◆ WORK TO BE COMPLETED: The output must start at the line containing "You are a GUI" in the records below and stop at the last line, matching each line exactly and leaving out every picture.

Collected data:
☆ ☆ ☆ ☆
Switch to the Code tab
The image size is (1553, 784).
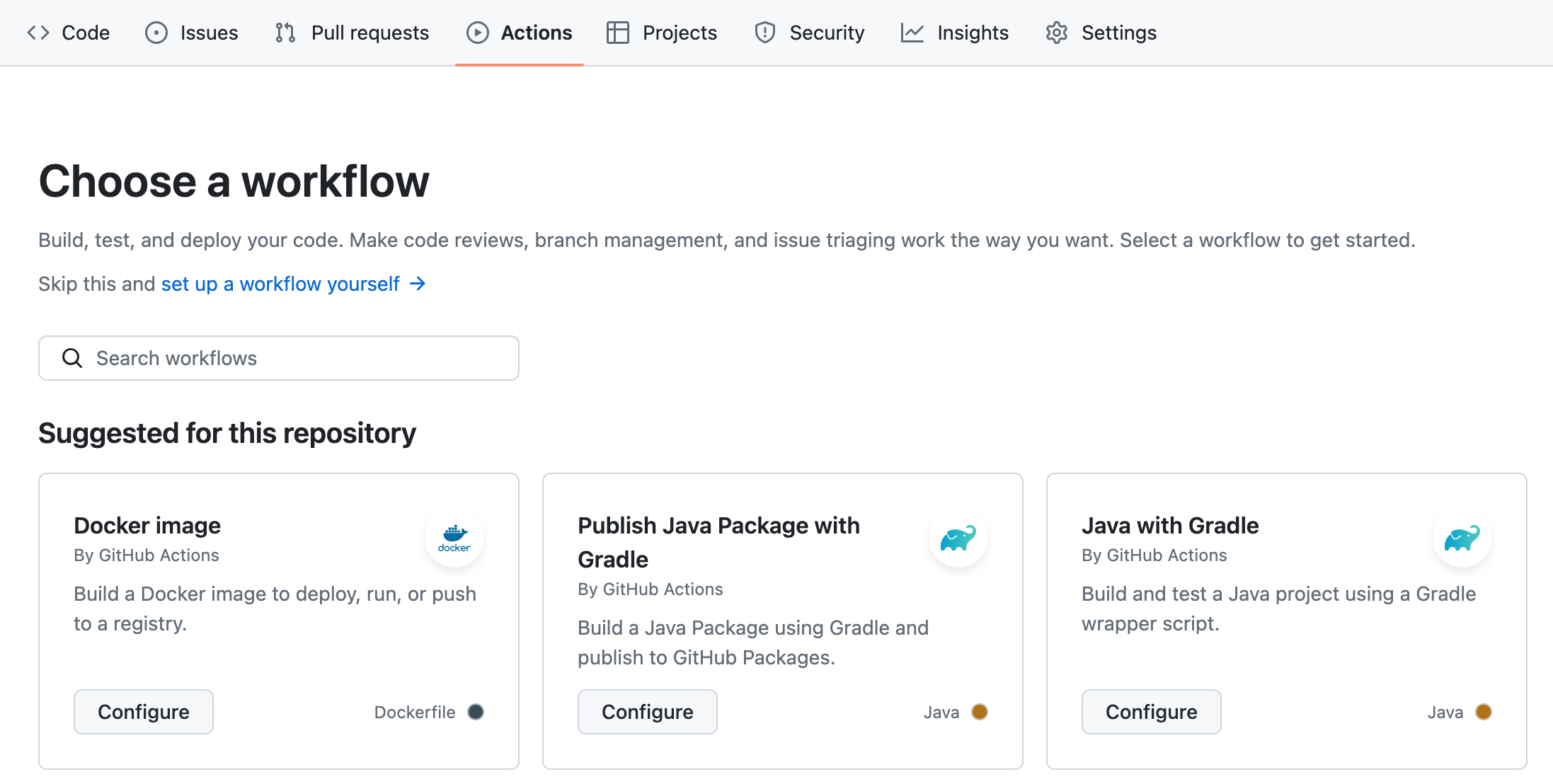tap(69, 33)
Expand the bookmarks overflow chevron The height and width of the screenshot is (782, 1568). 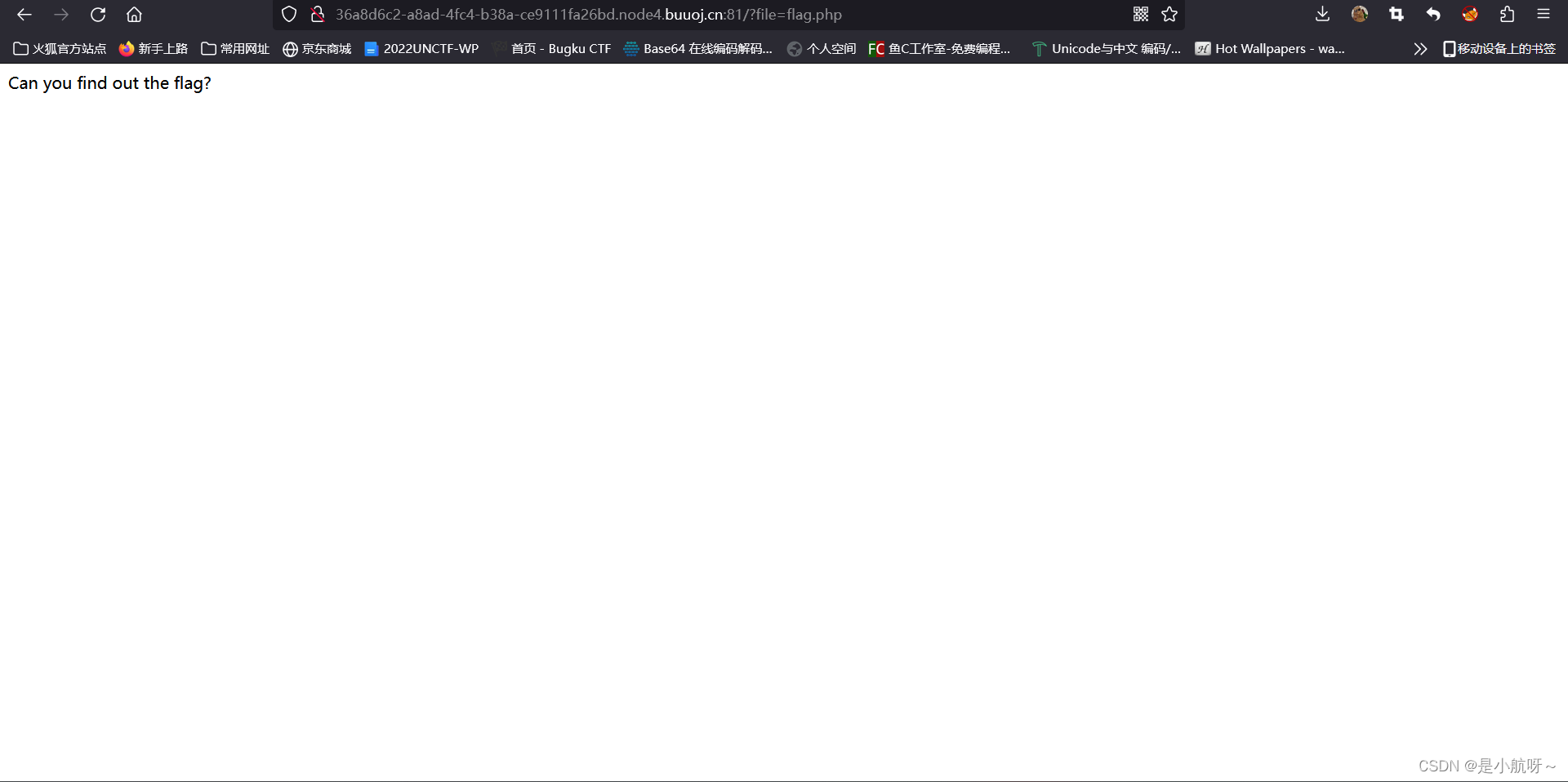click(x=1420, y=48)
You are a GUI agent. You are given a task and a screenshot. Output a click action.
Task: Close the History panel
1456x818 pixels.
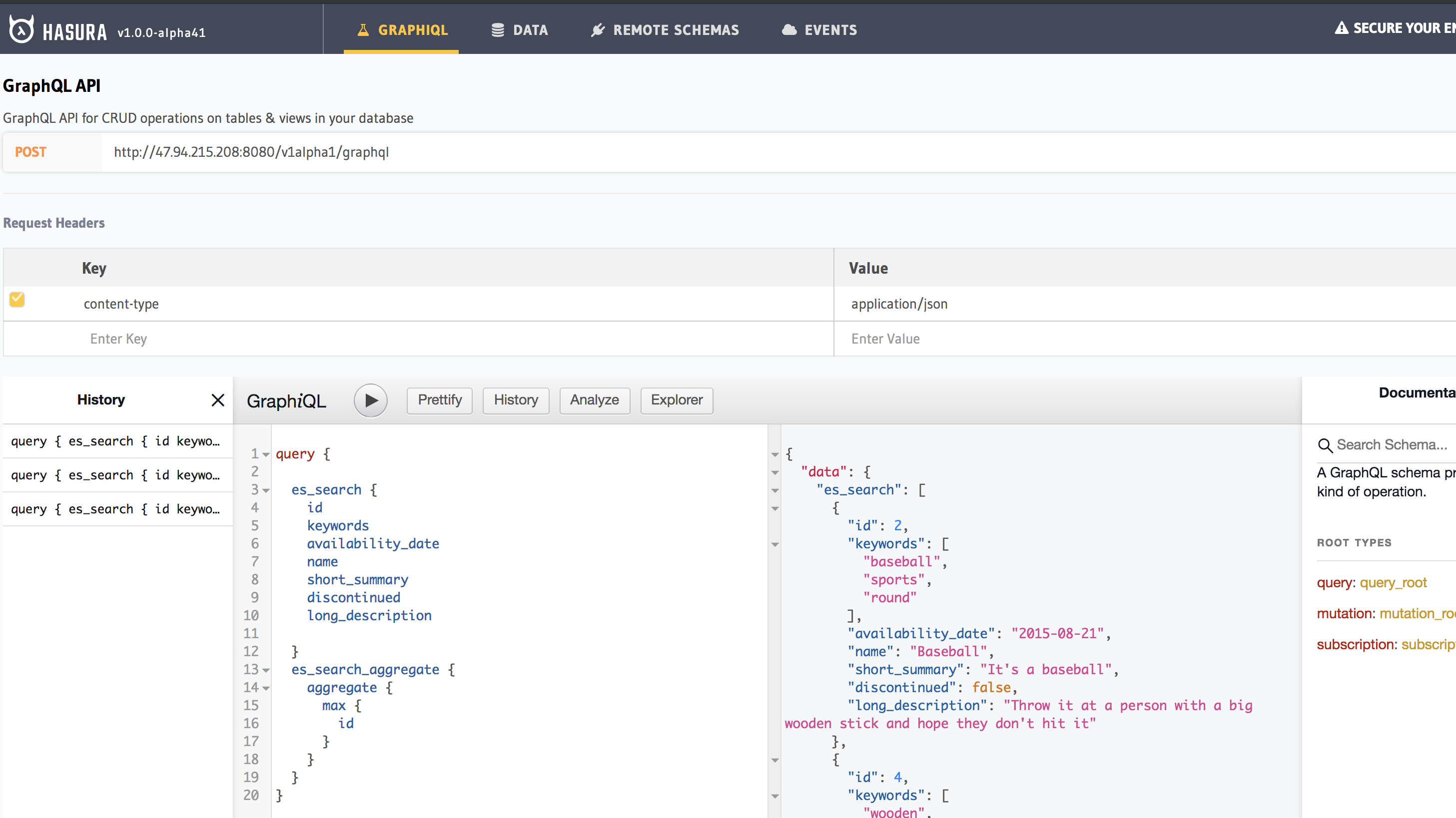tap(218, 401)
☆ ☆ ☆ ☆
◆ RESPONSE TO THIS EXERCISE:
You are a GUI agent. You are given a task and a screenshot. Output a click action.
Task: Close the History panel
1456x818 pixels.
tap(218, 401)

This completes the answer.